Data to use ->

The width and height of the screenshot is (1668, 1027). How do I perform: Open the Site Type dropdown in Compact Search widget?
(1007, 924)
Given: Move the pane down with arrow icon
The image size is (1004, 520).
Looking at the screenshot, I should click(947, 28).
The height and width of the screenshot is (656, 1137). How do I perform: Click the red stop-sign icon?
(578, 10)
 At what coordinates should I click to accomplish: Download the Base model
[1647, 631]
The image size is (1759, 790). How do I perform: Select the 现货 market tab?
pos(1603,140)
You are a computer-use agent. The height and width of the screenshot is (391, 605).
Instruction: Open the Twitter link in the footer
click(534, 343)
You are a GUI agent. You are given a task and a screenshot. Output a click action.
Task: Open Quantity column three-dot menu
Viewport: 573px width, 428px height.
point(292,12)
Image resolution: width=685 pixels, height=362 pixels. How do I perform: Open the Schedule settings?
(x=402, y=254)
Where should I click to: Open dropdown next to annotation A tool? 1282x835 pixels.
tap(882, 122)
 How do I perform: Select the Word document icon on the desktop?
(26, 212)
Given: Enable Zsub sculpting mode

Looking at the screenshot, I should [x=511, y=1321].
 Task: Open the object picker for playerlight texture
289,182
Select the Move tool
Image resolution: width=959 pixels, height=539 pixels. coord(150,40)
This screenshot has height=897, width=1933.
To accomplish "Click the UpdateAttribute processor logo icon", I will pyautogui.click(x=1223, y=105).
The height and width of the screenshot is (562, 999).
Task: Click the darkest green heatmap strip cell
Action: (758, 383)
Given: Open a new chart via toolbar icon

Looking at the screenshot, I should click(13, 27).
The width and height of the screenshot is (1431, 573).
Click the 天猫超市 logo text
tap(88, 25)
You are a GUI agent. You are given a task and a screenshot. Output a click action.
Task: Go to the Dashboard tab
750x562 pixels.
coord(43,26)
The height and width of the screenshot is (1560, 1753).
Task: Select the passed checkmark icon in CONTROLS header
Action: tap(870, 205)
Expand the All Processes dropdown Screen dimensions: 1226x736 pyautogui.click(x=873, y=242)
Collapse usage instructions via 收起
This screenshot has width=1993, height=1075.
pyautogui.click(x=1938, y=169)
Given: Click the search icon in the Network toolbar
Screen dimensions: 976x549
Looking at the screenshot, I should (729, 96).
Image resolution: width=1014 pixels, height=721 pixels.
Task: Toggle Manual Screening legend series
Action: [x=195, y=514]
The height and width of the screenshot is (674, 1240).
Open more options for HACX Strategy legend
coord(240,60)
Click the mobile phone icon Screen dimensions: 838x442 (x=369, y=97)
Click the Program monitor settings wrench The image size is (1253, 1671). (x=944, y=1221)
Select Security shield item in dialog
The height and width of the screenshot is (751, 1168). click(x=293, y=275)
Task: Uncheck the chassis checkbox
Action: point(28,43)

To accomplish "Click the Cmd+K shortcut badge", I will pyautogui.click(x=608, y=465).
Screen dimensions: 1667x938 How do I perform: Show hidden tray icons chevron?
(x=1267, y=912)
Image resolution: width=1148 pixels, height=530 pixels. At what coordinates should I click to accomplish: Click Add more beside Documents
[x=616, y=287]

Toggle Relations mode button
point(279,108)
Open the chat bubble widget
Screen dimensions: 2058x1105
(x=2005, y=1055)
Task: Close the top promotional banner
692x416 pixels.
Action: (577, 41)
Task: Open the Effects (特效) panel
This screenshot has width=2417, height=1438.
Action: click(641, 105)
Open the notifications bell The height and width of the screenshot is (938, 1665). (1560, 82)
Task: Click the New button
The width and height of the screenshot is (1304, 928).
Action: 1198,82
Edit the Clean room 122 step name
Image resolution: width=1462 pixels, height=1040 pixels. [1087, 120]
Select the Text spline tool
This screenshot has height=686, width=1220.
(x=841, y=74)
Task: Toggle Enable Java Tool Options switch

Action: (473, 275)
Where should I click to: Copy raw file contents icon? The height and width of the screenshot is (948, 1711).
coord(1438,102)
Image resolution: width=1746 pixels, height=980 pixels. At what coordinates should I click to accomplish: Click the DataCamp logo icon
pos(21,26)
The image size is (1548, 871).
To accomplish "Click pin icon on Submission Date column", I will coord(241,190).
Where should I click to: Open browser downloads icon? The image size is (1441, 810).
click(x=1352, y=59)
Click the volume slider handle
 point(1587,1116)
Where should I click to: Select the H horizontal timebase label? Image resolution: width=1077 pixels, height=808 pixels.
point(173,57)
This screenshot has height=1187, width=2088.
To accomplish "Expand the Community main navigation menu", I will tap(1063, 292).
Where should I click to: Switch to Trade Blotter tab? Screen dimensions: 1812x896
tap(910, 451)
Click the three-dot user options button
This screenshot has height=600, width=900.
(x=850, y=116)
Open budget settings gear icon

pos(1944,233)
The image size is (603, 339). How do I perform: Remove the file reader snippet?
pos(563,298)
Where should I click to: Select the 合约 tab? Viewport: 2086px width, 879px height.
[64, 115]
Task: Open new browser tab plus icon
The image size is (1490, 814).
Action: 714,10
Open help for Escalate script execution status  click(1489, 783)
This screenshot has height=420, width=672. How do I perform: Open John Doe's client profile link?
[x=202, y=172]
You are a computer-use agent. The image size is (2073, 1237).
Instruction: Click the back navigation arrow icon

Task goal -> For each entry above, please make an exact copy.

Your solution ->
The width and height of the screenshot is (1668, 1027). How do I perform: Open the Site Type dropdown in Compact Search widget?
(1007, 924)
Given: Move the pane down with arrow icon
The image size is (1004, 520).
Looking at the screenshot, I should click(947, 28).
The height and width of the screenshot is (656, 1137). How do I perform: Click the red stop-sign icon?
(578, 10)
 At what coordinates should I click to accomplish: Download the Base model
[1647, 631]
The image size is (1759, 790). How do I perform: Select the 现货 market tab?
pos(1603,140)
You are a computer-use agent. The height and width of the screenshot is (391, 605).
Instruction: Open the Twitter link in the footer
click(534, 343)
You are a GUI agent. You are given a task and a screenshot. Output a click action.
Task: Open Quantity column three-dot menu
Viewport: 573px width, 428px height.
point(292,12)
Image resolution: width=685 pixels, height=362 pixels. How do I perform: Open the Schedule settings?
(x=402, y=254)
Where should I click to: Open dropdown next to annotation A tool? 1282x835 pixels.
tap(882, 122)
 How do I perform: Select the Word document icon on the desktop?
(26, 212)
Given: Enable Zsub sculpting mode

Looking at the screenshot, I should [x=511, y=1321].
 Task: Open the object picker for playerlight texture
289,182
Select the Move tool
Image resolution: width=959 pixels, height=539 pixels. coord(150,40)
This screenshot has height=897, width=1933.
To accomplish "Click the UpdateAttribute processor logo icon", I will pyautogui.click(x=1223, y=105).
The height and width of the screenshot is (562, 999).
Task: Click the darkest green heatmap strip cell
Action: (758, 383)
Given: Open a new chart via toolbar icon

Looking at the screenshot, I should click(13, 27).
The width and height of the screenshot is (1431, 573).
Click the 天猫超市 logo text
tap(88, 25)
You are a GUI agent. You are given a task and a screenshot. Output a click action.
Task: Go to the Dashboard tab
750x562 pixels.
coord(43,26)
The height and width of the screenshot is (1560, 1753).
Task: Select the passed checkmark icon in CONTROLS header
Action: tap(870, 205)
Expand the All Processes dropdown Screen dimensions: 1226x736 pyautogui.click(x=873, y=242)
Collapse usage instructions via 收起
This screenshot has width=1993, height=1075.
pyautogui.click(x=1938, y=169)
Given: Click the search icon in the Network toolbar
Screen dimensions: 976x549
Looking at the screenshot, I should (729, 96).
Image resolution: width=1014 pixels, height=721 pixels.
Task: Toggle Manual Screening legend series
Action: [x=195, y=514]
The height and width of the screenshot is (674, 1240).
Open more options for HACX Strategy legend
coord(240,60)
Click the mobile phone icon Screen dimensions: 838x442 (x=369, y=97)
Click the Program monitor settings wrench The image size is (1253, 1671). (x=944, y=1221)
Select Security shield item in dialog
The height and width of the screenshot is (751, 1168). click(x=293, y=275)
Task: Uncheck the chassis checkbox
Action: point(28,43)

To accomplish "Click the Cmd+K shortcut badge", I will pyautogui.click(x=608, y=465).
Screen dimensions: 1667x938 How do I perform: Show hidden tray icons chevron?
(x=1267, y=912)
Image resolution: width=1148 pixels, height=530 pixels. At what coordinates should I click to accomplish: Click Add more beside Documents
[x=616, y=287]

Toggle Relations mode button
point(279,108)
Open the chat bubble widget
Screen dimensions: 2058x1105
(x=2005, y=1055)
Task: Close the top promotional banner
692x416 pixels.
Action: (577, 41)
Task: Open the Effects (特效) panel
This screenshot has width=2417, height=1438.
Action: click(641, 105)
Open the notifications bell The height and width of the screenshot is (938, 1665). (1560, 82)
Task: Click the New button
The width and height of the screenshot is (1304, 928).
Action: 1198,82
Edit the Clean room 122 step name
Image resolution: width=1462 pixels, height=1040 pixels. [1087, 120]
Select the Text spline tool
This screenshot has height=686, width=1220.
(x=841, y=74)
Task: Toggle Enable Java Tool Options switch

Action: (473, 275)
Where should I click to: Copy raw file contents icon? The height and width of the screenshot is (948, 1711).
coord(1438,102)
Image resolution: width=1746 pixels, height=980 pixels. At what coordinates should I click to accomplish: Click the DataCamp logo icon
pos(21,26)
The image size is (1548, 871).
To accomplish "Click pin icon on Submission Date column", I will coord(241,190).
Where should I click to: Open browser downloads icon? The image size is (1441, 810).
click(x=1352, y=59)
Click the volume slider handle
 point(1587,1116)
Where should I click to: Select the H horizontal timebase label? Image resolution: width=1077 pixels, height=808 pixels.
point(173,57)
This screenshot has height=1187, width=2088.
To accomplish "Expand the Community main navigation menu", I will tap(1063, 292).
Where should I click to: Switch to Trade Blotter tab? Screen dimensions: 1812x896
tap(910, 451)
Click the three-dot user options button
This screenshot has height=600, width=900.
(x=850, y=116)
Open budget settings gear icon

pos(1944,233)
The image size is (603, 339). How do I perform: Remove the file reader snippet?
pos(563,298)
Where should I click to: Select the 合约 tab? Viewport: 2086px width, 879px height.
[64, 115]
Task: Open new browser tab plus icon
The image size is (1490, 814).
Action: 714,10
Open help for Escalate script execution status  click(1489, 783)
This screenshot has height=420, width=672. How do I perform: Open John Doe's client profile link?
[x=202, y=172]
You are a computer-use agent. The image size is (2073, 1237).
Instruction: Click the back navigation arrow icon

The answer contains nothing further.